Danielle Kirby, 20, a junior majoring in psychology, said she’s noticed that many calls are related to a growing sense of loneliness caused by COVID-19.
“It’s a lot of lonely people that usually spend the holidays with their family,” she said.
Around Thanksgiving, the hotline received 80 calls, higher than its recent weekly average of 65 calls, said Charlie Franks, program coordinator of Concern Hotline. Before the COVID-19 pandemic, Concern Hotline received about 40 to 50 calls per week.
Until a vaccine is widely available, Franks anticipates the number of callers will only increase.
The SU students involved with Concern Hotline volunteer as listeners through Clinical Helping Skills, a 400-level psychology course taught by Rodney Bragdon, who is also a board member for Concern Hotline. Bragdon has been teaching students how to participate with the crisis hotline for the past 2½ years.

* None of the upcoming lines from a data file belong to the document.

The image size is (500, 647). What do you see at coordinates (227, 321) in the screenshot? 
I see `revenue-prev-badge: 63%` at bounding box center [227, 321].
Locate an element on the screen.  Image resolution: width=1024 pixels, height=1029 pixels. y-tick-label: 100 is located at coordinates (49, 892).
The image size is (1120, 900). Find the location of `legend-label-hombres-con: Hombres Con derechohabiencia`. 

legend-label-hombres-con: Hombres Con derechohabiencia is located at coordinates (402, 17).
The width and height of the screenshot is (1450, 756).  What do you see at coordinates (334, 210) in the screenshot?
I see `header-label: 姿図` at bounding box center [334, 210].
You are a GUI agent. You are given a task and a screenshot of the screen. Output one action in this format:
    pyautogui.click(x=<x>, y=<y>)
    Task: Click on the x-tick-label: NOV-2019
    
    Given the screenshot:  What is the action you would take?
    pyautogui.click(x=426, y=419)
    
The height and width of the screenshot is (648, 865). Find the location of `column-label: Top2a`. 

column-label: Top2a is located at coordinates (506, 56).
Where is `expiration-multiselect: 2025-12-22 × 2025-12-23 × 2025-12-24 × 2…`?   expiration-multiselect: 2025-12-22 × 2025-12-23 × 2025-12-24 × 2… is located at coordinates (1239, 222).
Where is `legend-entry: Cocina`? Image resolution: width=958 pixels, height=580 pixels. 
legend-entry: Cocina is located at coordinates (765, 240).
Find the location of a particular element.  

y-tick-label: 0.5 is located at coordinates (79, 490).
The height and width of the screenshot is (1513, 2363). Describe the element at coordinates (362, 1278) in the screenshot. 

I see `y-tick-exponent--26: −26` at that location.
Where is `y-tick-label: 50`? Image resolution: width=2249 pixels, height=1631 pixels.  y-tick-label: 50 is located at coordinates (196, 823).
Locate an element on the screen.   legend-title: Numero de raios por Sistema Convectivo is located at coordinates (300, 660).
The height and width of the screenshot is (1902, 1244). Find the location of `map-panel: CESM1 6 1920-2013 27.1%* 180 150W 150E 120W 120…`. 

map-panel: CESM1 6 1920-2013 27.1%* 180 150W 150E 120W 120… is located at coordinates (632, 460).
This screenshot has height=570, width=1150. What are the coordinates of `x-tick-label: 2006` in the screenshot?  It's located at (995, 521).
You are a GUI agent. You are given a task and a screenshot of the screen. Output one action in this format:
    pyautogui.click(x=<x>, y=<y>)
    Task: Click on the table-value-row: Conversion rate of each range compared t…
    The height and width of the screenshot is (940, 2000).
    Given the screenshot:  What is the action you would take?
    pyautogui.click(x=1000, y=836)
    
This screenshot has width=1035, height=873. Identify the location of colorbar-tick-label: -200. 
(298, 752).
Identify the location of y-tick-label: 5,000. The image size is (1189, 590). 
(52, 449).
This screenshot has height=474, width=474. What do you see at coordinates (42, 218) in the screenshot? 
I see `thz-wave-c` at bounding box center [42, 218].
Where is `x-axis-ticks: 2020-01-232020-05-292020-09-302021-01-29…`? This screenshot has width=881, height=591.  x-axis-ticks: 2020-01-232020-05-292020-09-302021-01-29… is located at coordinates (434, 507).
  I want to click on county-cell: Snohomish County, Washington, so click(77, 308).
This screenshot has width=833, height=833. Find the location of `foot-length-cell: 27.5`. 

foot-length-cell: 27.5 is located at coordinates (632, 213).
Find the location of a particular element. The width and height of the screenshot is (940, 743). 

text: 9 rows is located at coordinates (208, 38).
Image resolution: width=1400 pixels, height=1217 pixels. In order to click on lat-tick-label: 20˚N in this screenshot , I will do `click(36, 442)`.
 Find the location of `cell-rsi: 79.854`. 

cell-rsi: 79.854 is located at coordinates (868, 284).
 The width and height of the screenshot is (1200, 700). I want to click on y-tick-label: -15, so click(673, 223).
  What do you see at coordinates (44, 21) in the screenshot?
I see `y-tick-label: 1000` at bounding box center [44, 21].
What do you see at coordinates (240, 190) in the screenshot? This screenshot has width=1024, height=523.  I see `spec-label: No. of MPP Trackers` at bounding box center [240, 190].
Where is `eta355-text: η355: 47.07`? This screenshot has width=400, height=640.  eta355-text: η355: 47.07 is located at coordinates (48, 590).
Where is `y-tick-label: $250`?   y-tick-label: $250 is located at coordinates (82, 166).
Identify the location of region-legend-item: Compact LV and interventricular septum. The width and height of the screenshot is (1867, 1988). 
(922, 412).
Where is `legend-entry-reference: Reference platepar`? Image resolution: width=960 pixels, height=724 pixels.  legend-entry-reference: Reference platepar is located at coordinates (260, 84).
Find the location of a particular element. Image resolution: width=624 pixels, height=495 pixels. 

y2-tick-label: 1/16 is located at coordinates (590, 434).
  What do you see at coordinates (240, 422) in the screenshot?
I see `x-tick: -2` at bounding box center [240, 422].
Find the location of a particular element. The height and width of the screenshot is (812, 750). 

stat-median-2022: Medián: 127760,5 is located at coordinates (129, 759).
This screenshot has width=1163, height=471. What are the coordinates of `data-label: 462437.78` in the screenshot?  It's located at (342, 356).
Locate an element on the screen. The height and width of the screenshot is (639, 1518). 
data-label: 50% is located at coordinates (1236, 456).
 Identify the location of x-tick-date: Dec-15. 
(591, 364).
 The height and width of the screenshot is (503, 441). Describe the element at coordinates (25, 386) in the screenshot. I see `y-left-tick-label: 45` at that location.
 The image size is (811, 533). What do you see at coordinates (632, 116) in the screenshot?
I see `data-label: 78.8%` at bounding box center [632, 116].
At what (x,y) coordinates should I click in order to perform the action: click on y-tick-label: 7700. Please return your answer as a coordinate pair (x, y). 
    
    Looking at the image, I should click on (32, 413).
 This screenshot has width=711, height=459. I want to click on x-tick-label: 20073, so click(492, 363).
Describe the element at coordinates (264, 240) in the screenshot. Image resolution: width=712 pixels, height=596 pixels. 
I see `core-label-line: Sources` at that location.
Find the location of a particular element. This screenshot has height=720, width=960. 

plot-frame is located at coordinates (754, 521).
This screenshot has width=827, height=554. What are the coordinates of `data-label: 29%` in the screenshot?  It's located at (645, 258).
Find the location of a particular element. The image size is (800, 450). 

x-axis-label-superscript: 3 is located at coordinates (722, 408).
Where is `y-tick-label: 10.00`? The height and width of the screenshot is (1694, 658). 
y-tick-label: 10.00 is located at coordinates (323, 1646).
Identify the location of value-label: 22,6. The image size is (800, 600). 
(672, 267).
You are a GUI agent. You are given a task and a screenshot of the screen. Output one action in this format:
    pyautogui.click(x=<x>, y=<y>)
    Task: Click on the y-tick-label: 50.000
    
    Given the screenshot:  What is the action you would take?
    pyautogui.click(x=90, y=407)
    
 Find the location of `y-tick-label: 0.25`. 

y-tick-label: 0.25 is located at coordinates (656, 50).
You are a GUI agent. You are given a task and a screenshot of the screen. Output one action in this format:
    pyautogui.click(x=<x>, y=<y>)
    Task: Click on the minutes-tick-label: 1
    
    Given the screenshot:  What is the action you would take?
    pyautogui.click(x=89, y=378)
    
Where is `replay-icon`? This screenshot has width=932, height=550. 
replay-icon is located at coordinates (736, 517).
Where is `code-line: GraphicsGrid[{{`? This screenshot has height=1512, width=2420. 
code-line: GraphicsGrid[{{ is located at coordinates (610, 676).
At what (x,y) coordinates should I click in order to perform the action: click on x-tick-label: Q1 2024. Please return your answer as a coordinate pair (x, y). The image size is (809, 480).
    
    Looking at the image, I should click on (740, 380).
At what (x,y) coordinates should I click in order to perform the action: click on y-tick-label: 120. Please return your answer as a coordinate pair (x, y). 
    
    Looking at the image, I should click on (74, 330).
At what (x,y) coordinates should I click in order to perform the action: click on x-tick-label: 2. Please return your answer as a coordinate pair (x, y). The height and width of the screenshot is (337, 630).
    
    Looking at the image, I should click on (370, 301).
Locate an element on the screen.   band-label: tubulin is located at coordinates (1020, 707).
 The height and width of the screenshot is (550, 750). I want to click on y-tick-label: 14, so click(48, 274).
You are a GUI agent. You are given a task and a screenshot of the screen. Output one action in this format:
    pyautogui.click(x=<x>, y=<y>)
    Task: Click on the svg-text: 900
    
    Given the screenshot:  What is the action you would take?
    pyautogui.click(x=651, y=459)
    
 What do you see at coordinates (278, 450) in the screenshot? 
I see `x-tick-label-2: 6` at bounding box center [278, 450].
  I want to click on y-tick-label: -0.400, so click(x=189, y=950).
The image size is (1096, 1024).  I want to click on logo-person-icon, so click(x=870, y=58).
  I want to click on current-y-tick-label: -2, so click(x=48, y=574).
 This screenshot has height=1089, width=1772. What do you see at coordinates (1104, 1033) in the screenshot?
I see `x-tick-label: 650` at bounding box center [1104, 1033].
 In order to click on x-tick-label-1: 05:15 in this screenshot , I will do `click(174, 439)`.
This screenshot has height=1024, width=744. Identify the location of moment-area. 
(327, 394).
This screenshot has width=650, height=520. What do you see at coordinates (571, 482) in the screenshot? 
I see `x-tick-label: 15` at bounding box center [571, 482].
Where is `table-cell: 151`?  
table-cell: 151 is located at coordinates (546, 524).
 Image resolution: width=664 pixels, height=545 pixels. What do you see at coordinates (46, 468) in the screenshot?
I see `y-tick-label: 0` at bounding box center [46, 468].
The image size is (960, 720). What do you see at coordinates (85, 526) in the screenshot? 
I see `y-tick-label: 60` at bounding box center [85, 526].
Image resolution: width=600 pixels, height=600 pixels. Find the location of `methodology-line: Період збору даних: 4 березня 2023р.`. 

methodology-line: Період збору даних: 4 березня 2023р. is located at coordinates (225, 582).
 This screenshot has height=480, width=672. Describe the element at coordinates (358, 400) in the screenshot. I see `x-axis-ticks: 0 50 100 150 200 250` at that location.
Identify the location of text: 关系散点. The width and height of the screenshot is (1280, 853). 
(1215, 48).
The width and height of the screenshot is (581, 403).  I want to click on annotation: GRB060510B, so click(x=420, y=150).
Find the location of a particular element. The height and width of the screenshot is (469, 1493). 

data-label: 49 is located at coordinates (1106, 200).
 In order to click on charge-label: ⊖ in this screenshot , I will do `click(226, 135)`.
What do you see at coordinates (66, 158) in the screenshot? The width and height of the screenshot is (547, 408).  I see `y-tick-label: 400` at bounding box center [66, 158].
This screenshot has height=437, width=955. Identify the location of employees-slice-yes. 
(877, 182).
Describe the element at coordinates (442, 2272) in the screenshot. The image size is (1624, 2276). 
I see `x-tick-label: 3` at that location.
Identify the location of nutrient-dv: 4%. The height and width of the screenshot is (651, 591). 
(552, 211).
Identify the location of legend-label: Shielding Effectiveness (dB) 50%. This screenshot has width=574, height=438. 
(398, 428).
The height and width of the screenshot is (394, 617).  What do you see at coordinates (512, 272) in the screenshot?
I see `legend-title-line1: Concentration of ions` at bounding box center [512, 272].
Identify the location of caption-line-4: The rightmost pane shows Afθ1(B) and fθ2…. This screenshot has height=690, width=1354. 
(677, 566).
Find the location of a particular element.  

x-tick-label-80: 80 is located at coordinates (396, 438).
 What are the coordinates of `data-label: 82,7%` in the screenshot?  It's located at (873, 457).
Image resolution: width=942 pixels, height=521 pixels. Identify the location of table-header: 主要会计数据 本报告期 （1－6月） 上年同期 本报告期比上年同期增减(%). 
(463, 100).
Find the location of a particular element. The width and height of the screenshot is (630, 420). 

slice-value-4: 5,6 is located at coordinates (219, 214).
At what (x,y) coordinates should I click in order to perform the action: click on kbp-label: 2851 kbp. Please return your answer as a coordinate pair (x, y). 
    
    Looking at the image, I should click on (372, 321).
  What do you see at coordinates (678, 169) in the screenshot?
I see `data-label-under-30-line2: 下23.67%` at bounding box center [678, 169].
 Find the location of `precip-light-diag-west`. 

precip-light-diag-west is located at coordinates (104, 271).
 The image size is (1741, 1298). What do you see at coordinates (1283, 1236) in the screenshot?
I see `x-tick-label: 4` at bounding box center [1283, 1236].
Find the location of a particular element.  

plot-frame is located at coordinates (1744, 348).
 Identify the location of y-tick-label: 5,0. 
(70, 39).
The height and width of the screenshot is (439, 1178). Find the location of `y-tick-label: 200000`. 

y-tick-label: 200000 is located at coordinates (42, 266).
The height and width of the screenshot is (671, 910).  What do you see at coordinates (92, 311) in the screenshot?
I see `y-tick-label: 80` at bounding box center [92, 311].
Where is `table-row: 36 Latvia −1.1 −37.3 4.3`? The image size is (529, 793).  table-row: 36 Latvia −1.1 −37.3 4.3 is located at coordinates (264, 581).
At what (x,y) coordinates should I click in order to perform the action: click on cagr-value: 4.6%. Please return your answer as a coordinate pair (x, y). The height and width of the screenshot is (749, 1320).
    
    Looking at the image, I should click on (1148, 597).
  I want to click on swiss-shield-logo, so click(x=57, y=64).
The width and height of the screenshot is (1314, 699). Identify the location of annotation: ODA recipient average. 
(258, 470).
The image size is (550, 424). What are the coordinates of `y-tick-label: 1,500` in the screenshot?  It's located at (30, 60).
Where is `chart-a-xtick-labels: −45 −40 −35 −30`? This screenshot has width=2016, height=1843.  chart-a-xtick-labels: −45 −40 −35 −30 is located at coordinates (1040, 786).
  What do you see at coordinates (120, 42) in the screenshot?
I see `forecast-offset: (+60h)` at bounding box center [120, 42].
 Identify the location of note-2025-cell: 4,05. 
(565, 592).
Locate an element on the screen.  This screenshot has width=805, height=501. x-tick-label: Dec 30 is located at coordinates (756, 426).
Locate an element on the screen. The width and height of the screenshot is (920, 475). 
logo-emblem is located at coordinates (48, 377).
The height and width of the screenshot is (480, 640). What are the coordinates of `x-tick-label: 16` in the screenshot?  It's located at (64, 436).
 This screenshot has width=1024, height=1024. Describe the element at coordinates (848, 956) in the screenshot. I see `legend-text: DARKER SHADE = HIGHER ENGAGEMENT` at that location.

Students get intensive training in active listening skills, crisis intervention — including suicide prevention — and providing appropriate local referrals to callers. After training is completed, each student is required to pass an assessment and then take a four-hour shift each week answering hotline calls for 16 weeks.
Currently, Concern Hotline has 35 consistent listening volunteers along with four other volunteers who substitute when needed.
Two of the seven SU students who volunteered this semester plan to continue volunteering with Concern Hotline, Franks said.
“It’s stressful,” said Deeanna Delcoco, 20, a junior psychology major, who said she planned to continue volunteering after the semester was over. “But it’s very rewarding.”
Delcoco said a volunteer’s job is to listen more than to actually give advice and to offer support for a caller in distress. Before she starts a shift, Delcoco said she hopes to hear from callers, not because she wants them to feel upset but because she wants them to take advantage of the resources at Concern Hotline to feel better.
The students agreed that the mental health of SU students has been of more concern on campus due to COVID-19. Volunteering for Concern Hotline has helped them better cope with their own mental health issues as well as identify and facilitate conversations about mental health struggles with their peers.
“I feel like all of us feel way more comfortable if we see someone struggling, like a peer,” said Lindsey Florio, 21. “Even if we don’t know them we feel more comfortable opening up that dialogue.”
For Florio, volunteering with Concern Hotline has helped her feel comfortable trying to get patients she works with in occupational therapy to open up to her. She said she’s more likely to connect her patients to resources and to understand them on a deeper level.
Franks added that the benefit of the collaboration between SU and Concern Hotline in recent years has been “immeasurable.”
“These students really do a great job,” she said. “They are very faithful and very responsible, and it’s nice to have a group of listeners that you can count on.”